Tuesday, January 22, 2013

Advocacy activities of main groups in debate are funded by donors at home and overseas

Anti-abortion campaign supporters outside the Dáil in AprilFUNDING: Two anti-abortion groups have confirmed they receive funds from abroad but insist the amounts are small, while a new American organisation run by a former Cóir worker aims to “help Ireland remain abortion-free”.

The Dublin-based Pro-Life Campaign and Life Institute both say they expect to increase their spending this year on “educational” projects. 

Cora Sherlock, the spokeswoman for the Pro-Life Campaign, based on Lower Baggot Street, said more than €200,000 was spent last year and that figure was likely to increase in 2013 “given the current debate on abortion”. 

Asked if the organisation had received donations for political and campaigning purposes last year, Ms Sherlock said a “small sum”.

“However, given the Government’s plans, it is inevitable that political advocacy will form a big part of what we do in 2013,” she said. “We have received small amounts from abroad but nothing significant. The Pro-Life Campaign does not actively fundraise abroad and any monies received are spent on educational efforts.”

Niamh Uí Bhriain, the spokeswoman for the Capel Street-based Life Institute, said her organisation ran campaigns in conjunction with Youth Defence, which has the same address. 

Asked if the organisation had received donations for political and campaigning purposes last year, Ms Uí Bhriain said the organisation engaged only in “awareness and educational projects”.

‘Very little’ 

She said “very little” funds were received from abroad. The Pro-Life Campaign is registered with the Standards in Public Office commission (Sipo); the Life Institute is not.

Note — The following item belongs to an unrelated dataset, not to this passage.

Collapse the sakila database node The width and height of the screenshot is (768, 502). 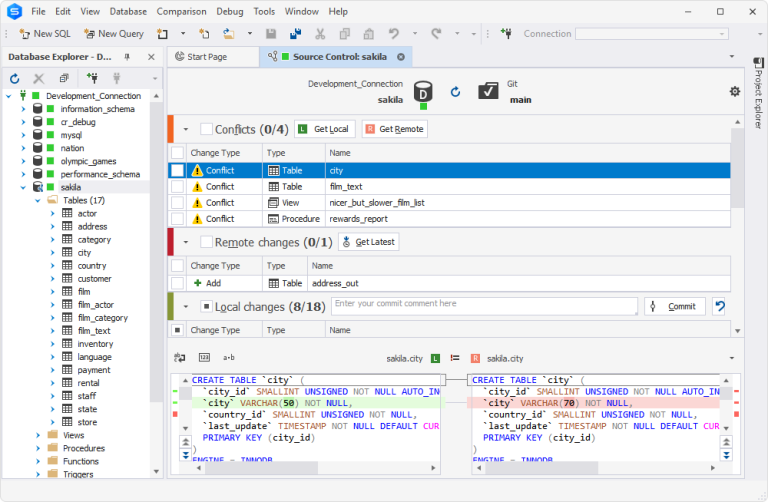tap(22, 187)
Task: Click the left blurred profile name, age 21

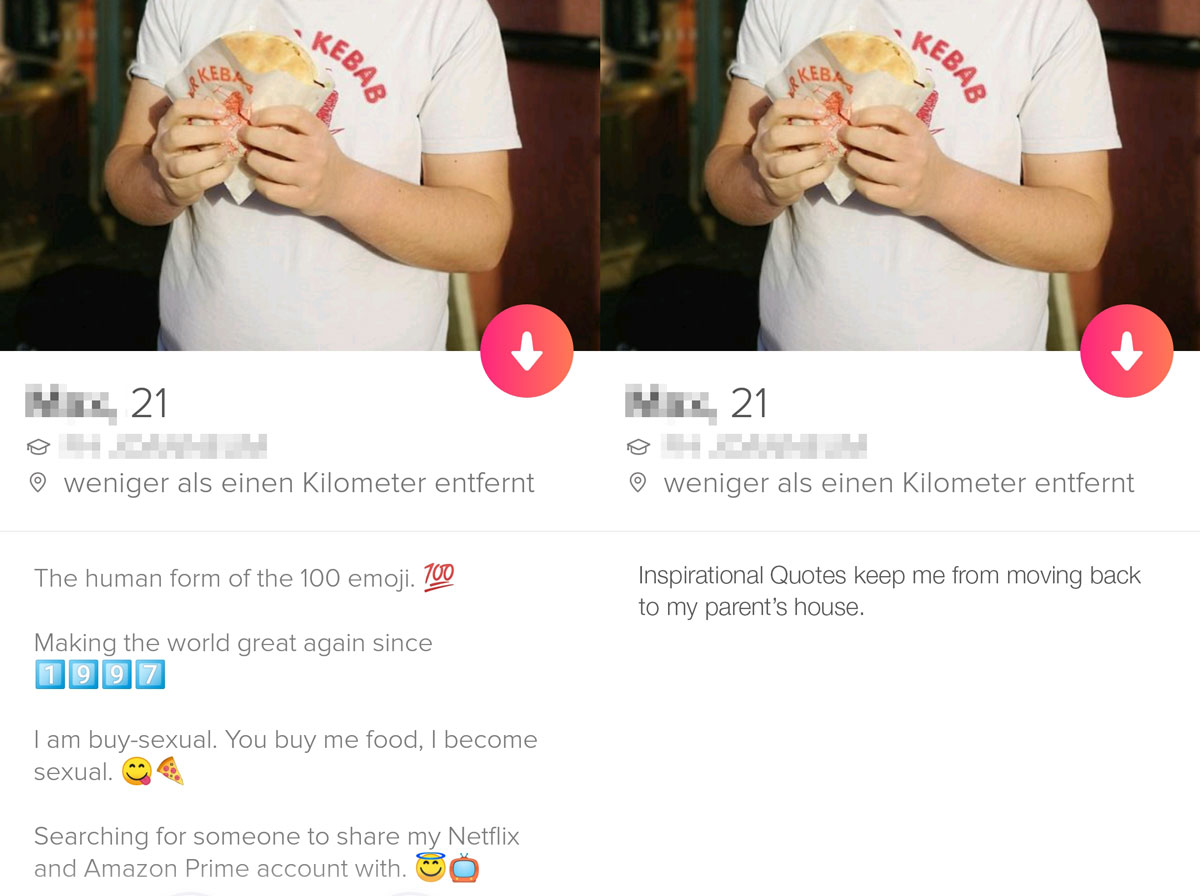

Scott Schittl is the director of Life House Ireland, which describes itself as an “American, tax-exempt” organisation. During the second Lisbon Treaty referendum in 2009, he was campaign co-ordinator for Cóir, which operated from the same Capel Street address as Youth Defence and the Life Institute. Life House Ireland’s donation web page suggests amounts of $20-$5,000. 

“In our bylaws, we have stringent tests to prevent any contribution from going to anything but informational and educational projects,” it states.

Separately, Family and Life, based on Mountjoy Square in Dublin, has a campaign target fund of €40,000. The organisation’s director, David Manly, invites supporters to join its “eternal friends society”, reserved for those including the organisation in their will or estate. 

“Our opponents are awash with money, some of which comes from your taxes,” Mr Manly says on the site.

Sipo has confirmed it is seeking or has sought answers from six groups not registered with the ethics watchdog. On the pro-choice side, the groups are the Irish Family Planning Association, Action on X and Choice Ireland, while on the anti-abortion side the groups are the Life Institute, Youth Defence and Unite for Life.

Action on X says it raised no more than €700 last year to pay for room rental and printing costs. The organisation is an alliance of groups and individuals, including Irish Choice Network, Choice Ireland, Irish Feminist Network and Feminist Open Forum.

Printing costs 

One group affiliated to it, the Irish Choice Network, said it had raised €1,500 in 2011 to cover printing costs for posters and information leaflets through individual donations of less than €100. The Irish Choice Network said it had raised a further €1,400 to go towards the development of a national “abortion rights campaign”.

Some anti-abortion groups say organisations advocating a pro-choice stance benefit from millions of euro from US philanthropist Chuck Feeney and other sources.

Irish Council for Civil Liberties director Mark Kelly insisted Mr Feeney’s Atlantic Philanthropies had no say in the content of the organisation’s programmatic work.

“They fund the ICCL because it is a wholly independent human rights watchdog. I have no idea what Chuck Feeney’s position is on abortion, and no interest in finding out,” Mr Kelly said.